La organización International Crisis Group (ICG) advirtió que la guerra interna entre facciones del Cártel de Sinaloa no ha frenado el tráfico de fentanilo hacia Estados Unidos, pese a que la violencia en el estado mexicano ha dejado más de 3 mil muertos en dos años. El informe titulado “La guerra de los herederos en Sinaloa: combatir el crimen en México bajo presión en EE.UU.” señala que la crisis se ha transformado y desplazado hacia zonas rurales, aun con el despliegue de más de 10 mil militares.

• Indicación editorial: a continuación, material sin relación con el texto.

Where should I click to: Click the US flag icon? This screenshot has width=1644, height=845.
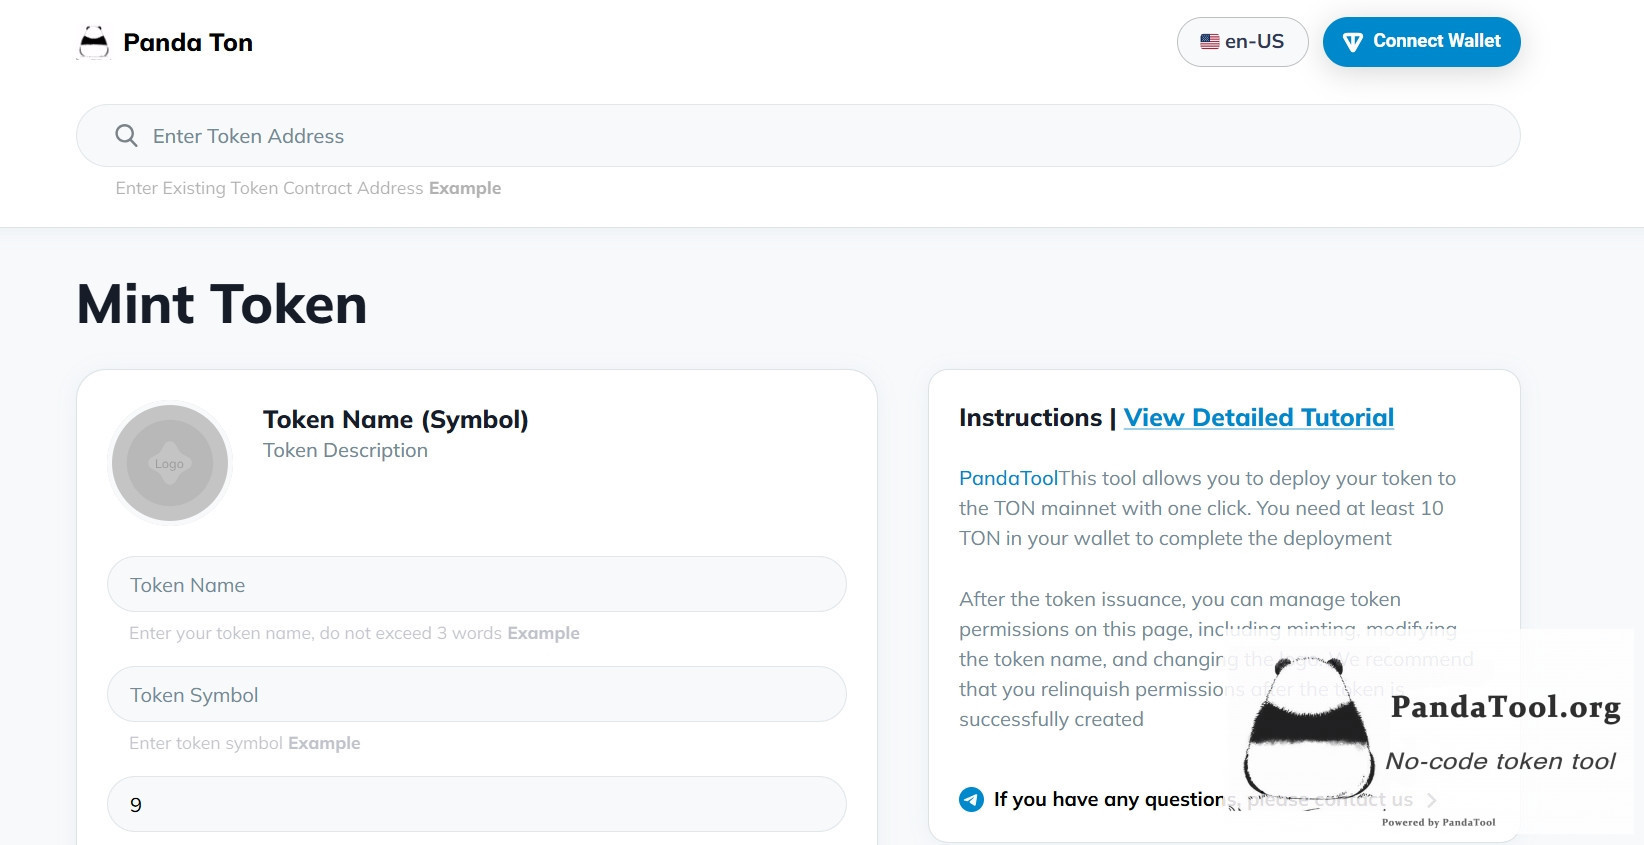[x=1210, y=42]
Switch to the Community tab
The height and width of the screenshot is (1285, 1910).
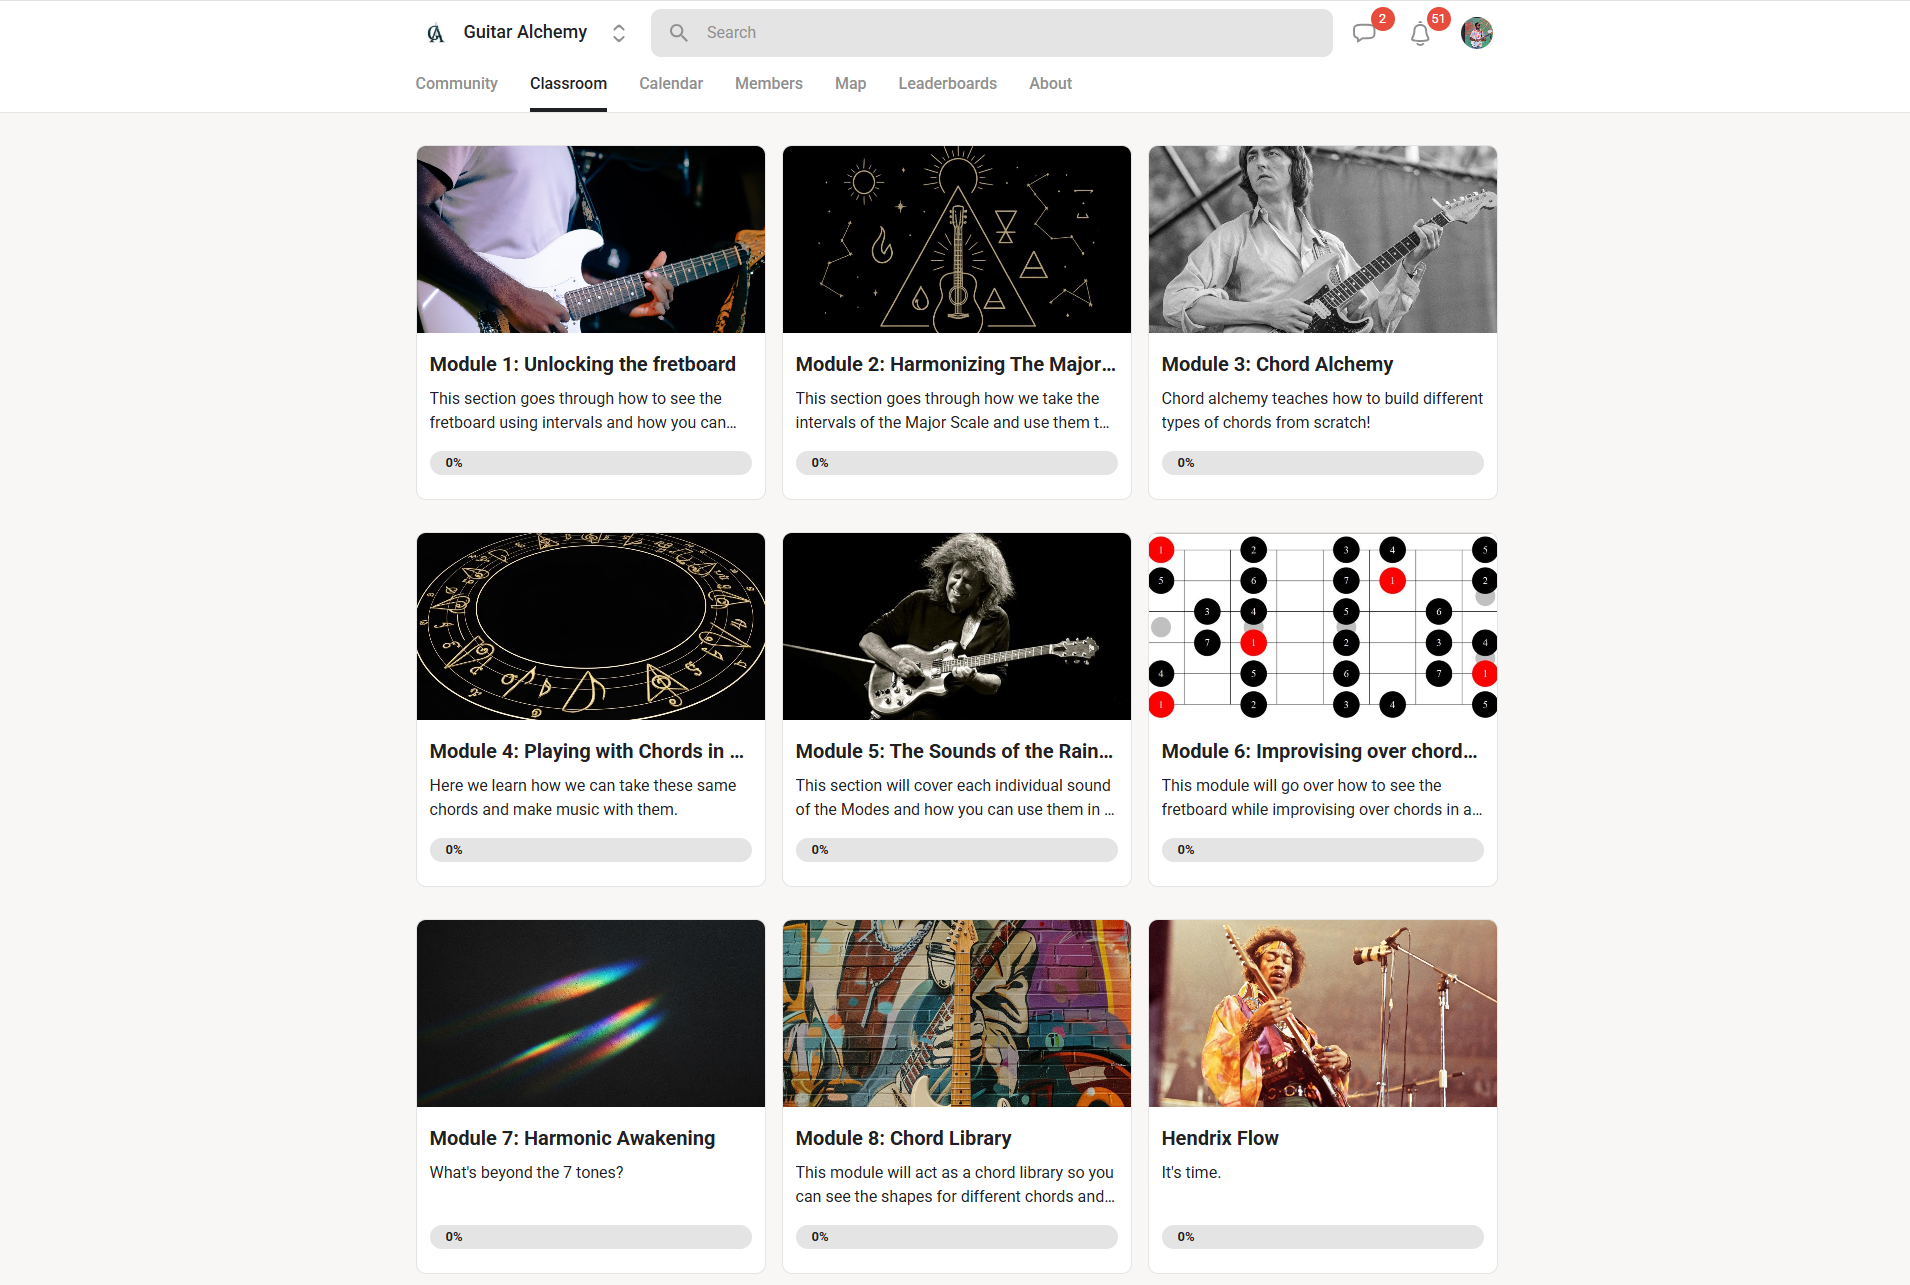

El conflicto se originó tras la captura en 2024 de Ismael “El Mayo” Zambada en Estados Unidos, lo que fracturó al cártel entre Los Mayos y Los Chapitos. Según David Mora, investigador principal del estudio, los ataques actuales son más dirigidos y menos aleatorios, con víctimas principalmente jóvenes y menores de edad. El análisis sostiene que Los Mayos han ganado terreno frente a sus rivales.
El informe subraya que, pese al desgaste interno, la demanda y el precio del fentanilo en EE.UU. se mantienen estables, lo que refleja la capacidad de adaptación de los mercados criminales y la participación de otros grupos en la oferta de drogas. Asimismo, advierte que en muchas zonas de Sinaloa la autoridad real sigue siendo el narcotráfico y no el Estado mexicano.
Mora destacó que la estrategia militar marca un cambio respecto al lema de “abrazos y no balazos” del expresidente Andrés Manuel López Obrador, pues ahora el gobierno de Claudia Sheinbaum se ha convertido en un actor directo dentro del conflicto. El informe también señala la complicidad de actores políticos locales con el crimen organizado, ejemplificada en la acusación de Estados Unidos contra el gobernador Rubén Rocha Moya por presuntos vínculos con Los Chapitos.
Desde 2024, los enfrentamientos entre las facciones del Cártel de Sinaloa han provocado más de 3 mil muertes, consolidando al estado como uno de los epicentros de la violencia criminal en México.